- [Text passage]
»»

For so long we weren't sure we'd ever have a number two. And if we were so fortunate to be blessed with a second, we surely didn't know if we'd make it past 25 weeks and 4 days. But, here we are. Pregnant and thirty-two weeks. Tomorrow I have a doctor's appointment and we are supposed to schedule my c-section. How crazy and awesome is that?!?
It's been a while since I've updated this little space, so I thought I would post a few pictures and a few updates.
I took this picture the day I hit 26 weeks. This was a HUGE milestone for me. It was huge physically, mentally, and emotionally. At this point, I was the most pregnant I had ever been. Don't mind the my froggy PJ pants or the towel or towel rack or sink or MK's bathroom organizer hanging on the wall! Goodness.
28 weeks. The day I hit the third trimester. Huge milestone!31 weeks. My family came to our house to celebrate the March birthdays since I'm not able to go anywhere. It was so nice to have everyone here and a reason to actually get dressed and put on make-up. The day before I took this picture, I spent the morning at the hospital being monitored because of contractions and some pressure. Everything checked out okay - thank goodness!! I think I'm actually feeling "normal" pregnancy symptoms - if there is such a thing. It's all brand new to me and with my history, it is all a little scary.
Two days before I hit 32 weeks - month 8! Morgan Kate is on dance team this year and had her first competition Saturday. I wasn't able to go, but I did represent at home with my Dance Department Mom shirt!
Of course there are days my back hurts and my stomach feels like it might burst. Yes, the shots I get each Monday are uncomfortable and I feel like a hormonal train wreck for about 24 hours afterward. Yes, it's hard to sleep and I have heartburn. And yes, there are days that sitting in this chair or being confined to this couch feels like torture. BUT, I'm pregnant. And that's all I've wanted for so long. This is a child I already love so much and will continue to love for the rest of my life. All of those other things - they're just temporary. So, I try not to complain and grumble. Sometimes I actually laugh about the heartburn and sleepless nights. It just another reminder that I'm pregnant and that I'm experiencing normal pregnancy symptoms. Not only did I have Morgan Kate early, but I missed a lot of the pregnancy symptoms. And while many people would say, "Awesome. Good for you. You are so lucky." I didn't feel that way. I wanted to get big. I wanted to be uncomfortable. I wanted anything that resembled a normal pregnancy. And this go round, I'm getting it. Such a blessing!
We have had such great support and encouragement during this time from my brothers and sisters-in-love, my extended family, our friends, and our coworkers. Prayers, calls, texts, emails, dinners, gift cards, goody baskets, transportation for MK. You name it, people have done it. It has helped more than people will ever know! And we are so, so grateful!

««

- [Tasks to carry out]
1) Repeat word for word the part of the pregnancy post from "It's been a" up to and including "the wall! Goodness.".
2) Answer these questions using the pregnancy post:
(a) How many weeks pregnant is the writer at the start of the post?
(b) On what day of the week does the writer get her shots?
(c) What team is Morgan Kate on this year?
3) Put this sentence from the pregnancy post into Spanish: "It was so nice to have everyone here and a reason to actually get dressed and put on make-up."
None of the tasks here use the material in any way.

- [Source information]
»»

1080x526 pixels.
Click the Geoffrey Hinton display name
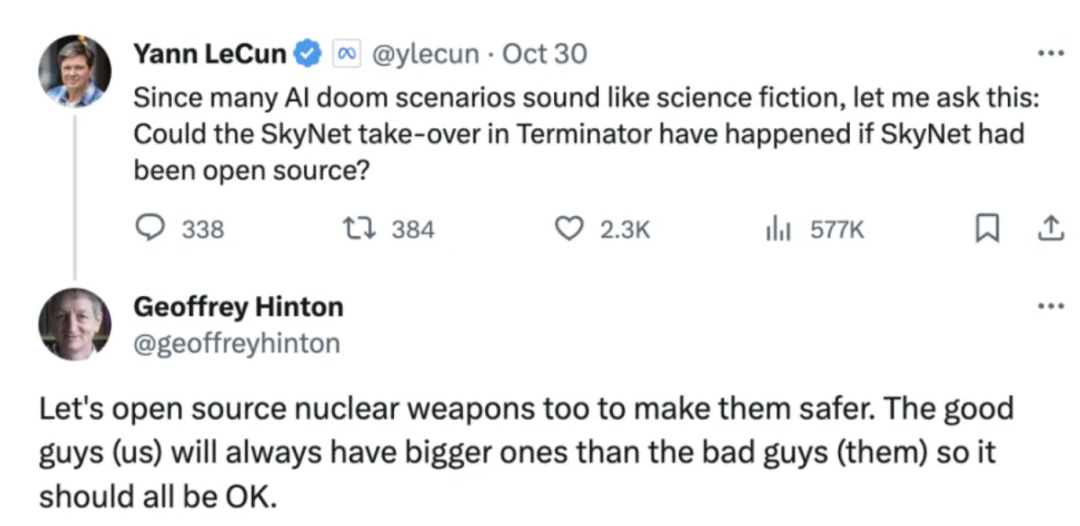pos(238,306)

««
»»

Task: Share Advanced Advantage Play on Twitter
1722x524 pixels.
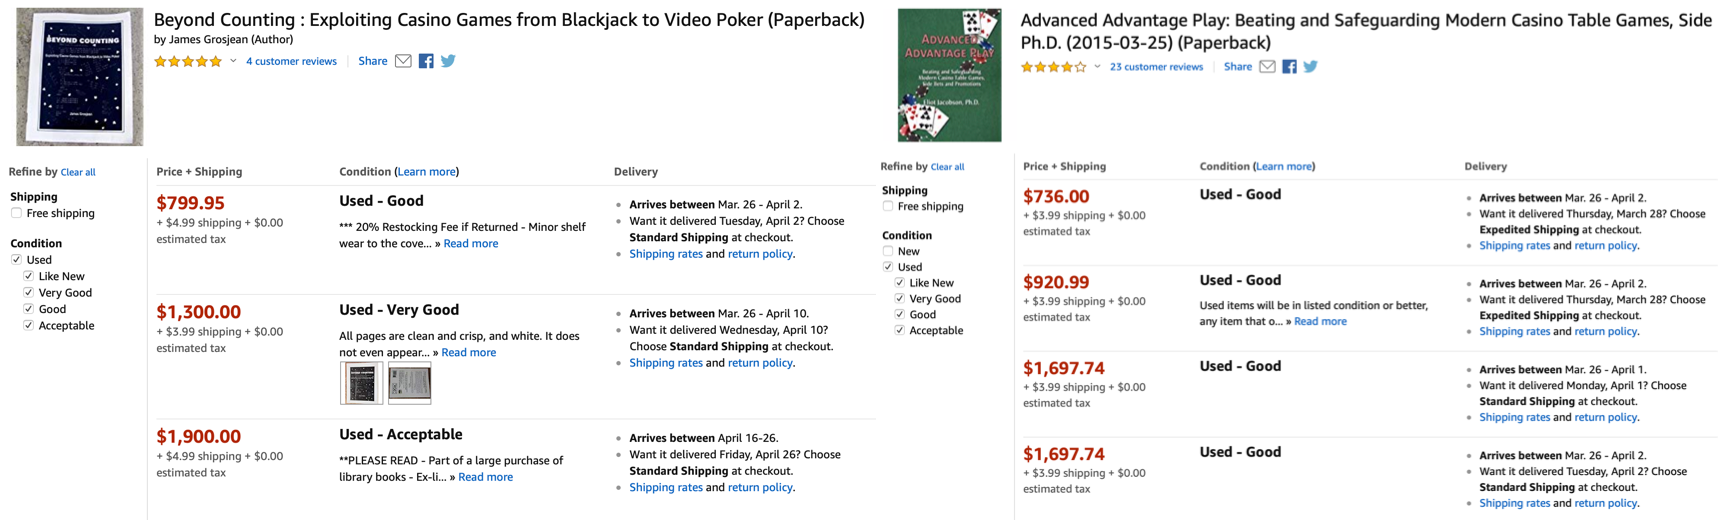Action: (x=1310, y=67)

««

- [Answers to each task]
1)
It's been a while since I've updated this little space, so I thought I would post a few pictures and a few updates.
I took this picture the day I hit 26 weeks. This was a HUGE milestone for me. It was huge physically, mentally, and emotionally. At this point, I was the most pregnant I had ever been. Don't mind the my froggy PJ pants or the towel or towel rack or sink or MK's bathroom organizer hanging on the wall! Goodness.

2)
(a) Thirty-two weeks.
(b) Monday.
(c) The dance team.

3) Fue muy agradable tener a todos aquí y una razón para realmente vestirme y maquillarme.